Important: From 1 July 2017, subject to legislation, if you have more than $1.6 million in super, you will have to retain some of your super in accumulation phase (and pay 15% tax on earnings from those transferred assets) or withdraw the amount above $1.6 million from the super system. Refer earlier in this article for more information.

What if I fail to withdraw the minimum pension amount each year?

Since January 2013, and taking effect retrospectively from 1 July 2007, the Australian Tax Office has decided to show leniency and exercise the ‘Commissioner’s powers of general administration (GPA)’: in certain circumstances where a super fund fails to withdraw the minimum annual pension amount in a financial year, the pension account will not lose its tax-exempt status and the pension is deemed to continue, rather than cease. I explain the specific circumstances when you will be forgiven for underpaying your superannuation pension in the SuperGuide article SMSF pension payments: A little bit under may be OK.

Minimum annual pension payments (for account-based pensions)

The minimum pension payment percentage factors are listed in Schedule 7 of the Superannuation Industry (Supervision) Regulations 1994, and are set out in the table below.

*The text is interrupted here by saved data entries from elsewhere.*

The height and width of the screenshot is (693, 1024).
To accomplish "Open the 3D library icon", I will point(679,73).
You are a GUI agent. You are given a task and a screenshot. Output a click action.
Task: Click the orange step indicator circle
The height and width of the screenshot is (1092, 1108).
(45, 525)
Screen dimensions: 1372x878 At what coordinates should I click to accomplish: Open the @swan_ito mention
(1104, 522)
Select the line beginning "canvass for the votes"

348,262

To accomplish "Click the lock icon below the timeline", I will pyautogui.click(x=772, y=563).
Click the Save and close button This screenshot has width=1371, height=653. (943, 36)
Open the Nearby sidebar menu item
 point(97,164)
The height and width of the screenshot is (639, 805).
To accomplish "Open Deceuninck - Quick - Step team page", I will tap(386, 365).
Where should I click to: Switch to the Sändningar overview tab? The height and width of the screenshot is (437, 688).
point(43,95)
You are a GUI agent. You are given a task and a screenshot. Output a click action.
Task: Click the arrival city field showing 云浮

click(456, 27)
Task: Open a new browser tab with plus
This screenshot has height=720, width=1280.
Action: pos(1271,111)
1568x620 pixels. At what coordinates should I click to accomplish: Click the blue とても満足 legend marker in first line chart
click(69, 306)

Age of pension account-holderPercentage factors
Under 654%
65 to 745%
75 to 796%
80 to 847%
85 to 899%
90 to 9411%
Aged 95 or older14%

Note: Amount calculated on 1 July each year, unless first year of account-based pension, and then pro-rated from commencement day. If commencement day of the super pension is on or after 1 June of the financial year, then no minimum payment is required for that financial year. Minimum amount to be rounded to nearest $10.


  1. Barry Blackman says:

    I have never understood why the Government forces you to take a continually higher percentage of your self-funded super as a pension as you get older. Currently I am 75 and am comfortable on 6% of my capital sum as a pension each year. If I was 90 I would have to take 2.33 times as much as I do now and would just have to put it back into a tax paying investment.
    The main reason I find the rule hard to understand is that the system virtually guarantees that you are going to run your pension fund down to zero as you get older and then the Government will have to pay you a pension; a part pension at start but increasing to a full pension as you get older.
    I would have thought that the Government would be better off by allowing you to just take as much as you require all your life and in so doing reduce or eliminate the need to ever pay you a pension. It would reduce their outlay to quite an extent.
    Barry Blackman

  2. CLAUDIO DERIN says:

    great site, quest. regarding the NEW RULES 5TH APRIL, are the rules non restrospective will it exclude current people already in persion mode over 60yr in a SMSF, ARE THEY EXCEPT FROM THE NEW RULES, ??? & IF NOT CAN ANY NON CONCESSIONAL FUNDS DEPOSITED INTO SUPPER BE WITHDRAWN ANY TIME IN LATER YRS WHATS THE TAX SITUATION ?? ARE THEY INCLUDED IN THE $100,000. LIMITS

    • Hi Claudio
      Thanks for your email and your positive feedback. The new pension tax applies from 1 July 2014 on all pension earnings that exceed $100,000 a year, for an individual. There are some grandfathering provisions for capital gains that recognise currently owned assets (purchased before 5 April 2013) and sold at a later date, and with a capital gain, won’t be counted as earnings for at least 10 years. You can find more details in the SuperGuide article: We will publish more information on this change when it becomes available.

  3. phil Brown says:

    Really appreciate your website & news letter material, It has been an immense help as you put things in plain English & in a systematic manner. Thank you very much

  4. We have SMSF with both members in pension phase.
    Can we lend interest free money from out side savings to our smsf fund?
    Will this we treated as non permissible contribution or is it legal to do so?